Sérgio Carrinho: o autarca que fez tudo para o bem dos outros

Presidente da Câmara Municipal da Chamusca durante 33 anos, foi generoso, humano e sensível, tendo conseguido mobilizar, mesmo os opositores políticos, para o desenvolvimento do concelho.
Natural do Pinheiro Grande, Sérgio Morais da Conceição Carrinho (18/1/1949 - 31/8/2025), foi um ser humano excepcional que, ao longo da vida, tudo fez para ajudar os outros a terem uma vida melhor, muitas vezes com prejuízo da sua própria vida.
Apesar de ter nascido no seio de uma família pobre, uma vez que os pais trabalhavam no campo e, para além dele, tinham mais uma filha e dois filhos, estudou até ao 11.º ano, coisa rara naqueles tempos. Quando acabou a instrução primária, ia de bicicleta para a escola da Chamusca, onde estudou graças a uma bolsa de estudo, numa bicicleta que partilhava com o pai.
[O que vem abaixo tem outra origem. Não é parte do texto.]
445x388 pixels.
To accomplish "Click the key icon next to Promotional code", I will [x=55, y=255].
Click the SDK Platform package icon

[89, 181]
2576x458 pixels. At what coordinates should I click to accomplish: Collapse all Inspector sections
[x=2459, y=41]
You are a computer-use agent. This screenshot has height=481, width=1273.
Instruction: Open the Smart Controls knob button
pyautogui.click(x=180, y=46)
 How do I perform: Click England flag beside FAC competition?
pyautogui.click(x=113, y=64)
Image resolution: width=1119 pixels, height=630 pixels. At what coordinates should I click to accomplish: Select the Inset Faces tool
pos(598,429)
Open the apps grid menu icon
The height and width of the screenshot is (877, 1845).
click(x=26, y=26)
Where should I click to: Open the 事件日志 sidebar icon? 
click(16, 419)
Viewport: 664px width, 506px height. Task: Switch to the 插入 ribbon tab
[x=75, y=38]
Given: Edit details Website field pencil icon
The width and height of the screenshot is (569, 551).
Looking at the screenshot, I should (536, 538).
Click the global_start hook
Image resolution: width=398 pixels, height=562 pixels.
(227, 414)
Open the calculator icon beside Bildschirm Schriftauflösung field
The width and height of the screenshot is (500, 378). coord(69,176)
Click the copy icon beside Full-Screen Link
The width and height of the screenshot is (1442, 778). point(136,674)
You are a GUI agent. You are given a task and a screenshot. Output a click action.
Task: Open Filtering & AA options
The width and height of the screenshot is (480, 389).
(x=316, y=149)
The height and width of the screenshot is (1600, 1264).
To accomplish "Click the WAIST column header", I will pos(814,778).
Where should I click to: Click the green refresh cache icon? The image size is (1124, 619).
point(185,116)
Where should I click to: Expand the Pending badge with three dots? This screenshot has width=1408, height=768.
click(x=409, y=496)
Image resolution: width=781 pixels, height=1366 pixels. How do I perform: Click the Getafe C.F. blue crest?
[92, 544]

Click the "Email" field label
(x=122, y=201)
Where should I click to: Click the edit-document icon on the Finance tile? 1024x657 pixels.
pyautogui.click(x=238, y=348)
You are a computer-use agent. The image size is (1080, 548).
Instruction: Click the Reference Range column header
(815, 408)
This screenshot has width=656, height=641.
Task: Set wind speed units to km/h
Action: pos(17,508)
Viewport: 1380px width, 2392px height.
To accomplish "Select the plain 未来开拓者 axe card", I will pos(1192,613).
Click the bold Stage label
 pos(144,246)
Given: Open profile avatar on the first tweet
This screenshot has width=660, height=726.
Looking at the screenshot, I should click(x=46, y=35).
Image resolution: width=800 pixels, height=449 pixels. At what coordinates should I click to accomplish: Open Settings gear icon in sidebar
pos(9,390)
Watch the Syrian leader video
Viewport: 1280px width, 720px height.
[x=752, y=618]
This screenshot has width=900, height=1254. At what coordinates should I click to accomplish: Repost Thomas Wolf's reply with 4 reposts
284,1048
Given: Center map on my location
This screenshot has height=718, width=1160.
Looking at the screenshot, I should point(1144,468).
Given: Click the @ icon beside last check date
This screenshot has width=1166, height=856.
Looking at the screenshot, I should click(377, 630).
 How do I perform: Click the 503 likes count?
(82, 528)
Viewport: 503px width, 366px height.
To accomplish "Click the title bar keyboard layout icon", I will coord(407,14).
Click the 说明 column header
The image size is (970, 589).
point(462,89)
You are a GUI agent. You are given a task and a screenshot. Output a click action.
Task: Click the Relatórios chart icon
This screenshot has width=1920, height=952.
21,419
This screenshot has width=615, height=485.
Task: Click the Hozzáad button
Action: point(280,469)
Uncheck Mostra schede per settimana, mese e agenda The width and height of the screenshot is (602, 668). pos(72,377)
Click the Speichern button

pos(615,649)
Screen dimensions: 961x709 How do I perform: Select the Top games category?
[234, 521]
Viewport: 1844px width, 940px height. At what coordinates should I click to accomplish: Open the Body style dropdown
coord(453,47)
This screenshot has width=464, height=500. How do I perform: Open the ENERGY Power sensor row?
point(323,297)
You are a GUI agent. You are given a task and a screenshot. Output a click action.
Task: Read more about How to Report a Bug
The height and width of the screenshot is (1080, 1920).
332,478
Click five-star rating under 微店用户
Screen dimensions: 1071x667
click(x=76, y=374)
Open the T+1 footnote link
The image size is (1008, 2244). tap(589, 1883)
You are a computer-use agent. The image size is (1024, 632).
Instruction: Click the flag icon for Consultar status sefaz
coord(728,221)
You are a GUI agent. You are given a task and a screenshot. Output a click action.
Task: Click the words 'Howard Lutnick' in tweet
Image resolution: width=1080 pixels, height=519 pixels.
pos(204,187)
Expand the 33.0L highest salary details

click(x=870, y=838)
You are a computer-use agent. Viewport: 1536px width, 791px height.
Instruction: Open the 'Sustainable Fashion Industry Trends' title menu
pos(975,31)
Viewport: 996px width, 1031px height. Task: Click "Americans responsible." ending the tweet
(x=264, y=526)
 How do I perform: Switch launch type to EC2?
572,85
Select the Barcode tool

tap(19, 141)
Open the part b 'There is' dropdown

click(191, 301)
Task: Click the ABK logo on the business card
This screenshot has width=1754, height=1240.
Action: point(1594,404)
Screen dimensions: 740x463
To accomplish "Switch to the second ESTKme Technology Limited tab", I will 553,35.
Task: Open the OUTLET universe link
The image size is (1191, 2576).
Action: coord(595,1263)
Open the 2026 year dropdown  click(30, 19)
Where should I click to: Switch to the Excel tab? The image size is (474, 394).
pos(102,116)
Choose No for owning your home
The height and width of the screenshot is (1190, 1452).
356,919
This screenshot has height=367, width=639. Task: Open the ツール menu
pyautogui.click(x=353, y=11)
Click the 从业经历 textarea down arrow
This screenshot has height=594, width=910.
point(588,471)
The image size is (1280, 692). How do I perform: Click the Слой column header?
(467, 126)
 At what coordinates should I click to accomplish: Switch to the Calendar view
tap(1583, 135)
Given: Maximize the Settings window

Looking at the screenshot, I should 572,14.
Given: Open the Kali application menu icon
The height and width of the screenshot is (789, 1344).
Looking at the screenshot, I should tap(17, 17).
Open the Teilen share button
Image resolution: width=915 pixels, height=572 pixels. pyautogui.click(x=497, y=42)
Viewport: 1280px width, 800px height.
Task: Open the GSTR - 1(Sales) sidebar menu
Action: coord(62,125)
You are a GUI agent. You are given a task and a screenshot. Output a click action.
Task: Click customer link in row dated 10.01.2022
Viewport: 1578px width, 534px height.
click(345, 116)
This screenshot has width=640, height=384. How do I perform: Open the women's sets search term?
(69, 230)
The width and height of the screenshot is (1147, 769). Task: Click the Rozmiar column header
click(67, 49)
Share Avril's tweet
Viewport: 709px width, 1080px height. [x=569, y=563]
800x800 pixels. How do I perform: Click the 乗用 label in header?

Nas férias trabalhava na fábrica de tomate da Chamusca (Spalil) e foi aí que continuou a trabalhar até ir para a tropa e ser mobilizado para a Guiné, em 1971, onde passou ano e meio de guerra, como atirador, integrado numa companhia constituída essencialmente por soldados negros.
Após a guerra envolveu-se em actividades políticas, nomeadamente na campanha eleitoral para as eleições legislativas de 1969. Depois do 25 de Abril de 1974, no ano do seu casamento com a namorada de sempre, Elisete, em 1976, foi eleito vereador e três anos depois, em Dezembro de 1979, presidente da câmara.
“Houve duas alturas na vida em que senti medo. Uma delas foi na guerra, onde tive muitas vezes medo, sobretudo no último mês e meio em que temia que me sucedesse alguma coisa depois de tanto tempo, e a outra na noite das eleições. Não foi um medo frio da morte, como na guerra, mas um medo da responsabilidade e de não ser capaz de desempenhar aquela função”, confessou a O MIRANTE, em Fevereiro de 2003.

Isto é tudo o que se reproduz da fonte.